PAGE EXCERPT:
○ ○ ○ ○
Life

How To Talk To Your Partner About Being An Overprotective Dad

by Yvette Manes

The overprotective father is a staple in so many family movies and TV sitcoms. They market it as an endearing quality for a dad to go above and beyond in order to protect his child from danger, hurt, pain (and boys.) But, what if your spouse's protectiveness has become unreasonable? What do you do when your child's emotional and social growth is affected by one parent's irrational fears? You might be wondering how to talk to your partner about being an overprotective dad in a way to which he will be receptive and understanding.

An overprotective dad is often reacting to his own insecurities as a parent. He may not feel confident in his decision-making abilities, and may worry that allowing his child a little leeway can open up the door to harm — and it's a harm that he will have to take accountability for. So, instead, he tries to avoid this situation by putting up a wall between his child and all the dangers of the world.
○ ○ ○ ○
[Stored data entries]
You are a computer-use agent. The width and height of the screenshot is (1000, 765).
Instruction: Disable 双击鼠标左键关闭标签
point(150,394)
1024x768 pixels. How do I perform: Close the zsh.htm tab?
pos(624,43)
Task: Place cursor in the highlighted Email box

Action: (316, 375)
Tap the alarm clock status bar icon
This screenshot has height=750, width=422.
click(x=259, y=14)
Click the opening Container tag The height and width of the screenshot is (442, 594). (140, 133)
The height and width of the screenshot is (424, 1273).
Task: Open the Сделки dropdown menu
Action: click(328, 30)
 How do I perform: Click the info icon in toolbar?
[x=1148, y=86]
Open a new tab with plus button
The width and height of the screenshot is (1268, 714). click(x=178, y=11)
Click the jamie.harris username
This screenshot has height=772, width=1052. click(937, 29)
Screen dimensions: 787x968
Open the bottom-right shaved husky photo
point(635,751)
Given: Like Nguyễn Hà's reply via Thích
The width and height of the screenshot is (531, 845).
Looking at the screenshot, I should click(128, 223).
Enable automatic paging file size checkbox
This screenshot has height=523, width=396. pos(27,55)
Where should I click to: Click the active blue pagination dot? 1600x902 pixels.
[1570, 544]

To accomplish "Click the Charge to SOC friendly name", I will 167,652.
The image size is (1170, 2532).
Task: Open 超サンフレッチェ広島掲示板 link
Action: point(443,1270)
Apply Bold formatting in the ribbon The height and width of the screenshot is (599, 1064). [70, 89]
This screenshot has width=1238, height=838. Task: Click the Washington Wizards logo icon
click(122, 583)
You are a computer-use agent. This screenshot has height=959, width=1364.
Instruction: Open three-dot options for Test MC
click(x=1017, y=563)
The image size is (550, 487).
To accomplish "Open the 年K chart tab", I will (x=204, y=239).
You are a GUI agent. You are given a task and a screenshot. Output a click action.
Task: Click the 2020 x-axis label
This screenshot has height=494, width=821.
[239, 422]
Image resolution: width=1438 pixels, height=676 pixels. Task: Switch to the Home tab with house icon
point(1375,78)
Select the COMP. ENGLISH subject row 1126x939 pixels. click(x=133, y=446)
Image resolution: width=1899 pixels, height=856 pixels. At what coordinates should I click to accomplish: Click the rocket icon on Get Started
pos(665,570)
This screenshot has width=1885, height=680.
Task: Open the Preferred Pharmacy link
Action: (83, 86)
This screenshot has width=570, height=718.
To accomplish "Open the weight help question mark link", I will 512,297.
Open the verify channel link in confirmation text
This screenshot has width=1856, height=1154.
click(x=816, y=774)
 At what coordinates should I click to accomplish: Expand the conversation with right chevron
○ ○ ○ ○
ACTIVITY LIST:
**1.** In the article on overprotective dads, what is an overprotective dad often reacting to?
**2.** In the article on overprotective dads, why does such a father put up a wall between his child and the dangers of the world? Answer in one to three sentences.
**3.** Reproduce everything in the article on overprotective dads from "The overprotective father" down to "receptive and understanding.".

TASK-BY-TASK ANSWERS:
**1.** His own insecurities as a parent.

**2.** He may not feel confident in his decision-making and may worry that giving his child a little leeway could open the door to harm, a harm he would have to take accountability for. The wall is his way of avoiding that situation.

**3.**
The overprotective father is a staple in so many family movies and TV sitcoms. They market it as an endearing quality for a dad to go above and beyond in order to protect his child from danger, hurt, pain (and boys.) But, what if your spouse's protectiveness has become unreasonable? What do you do when your child's emotional and social growth is affected by one parent's irrational fears? You might be wondering how to talk to your partner about being an overprotective dad in a way to which he will be receptive and understanding.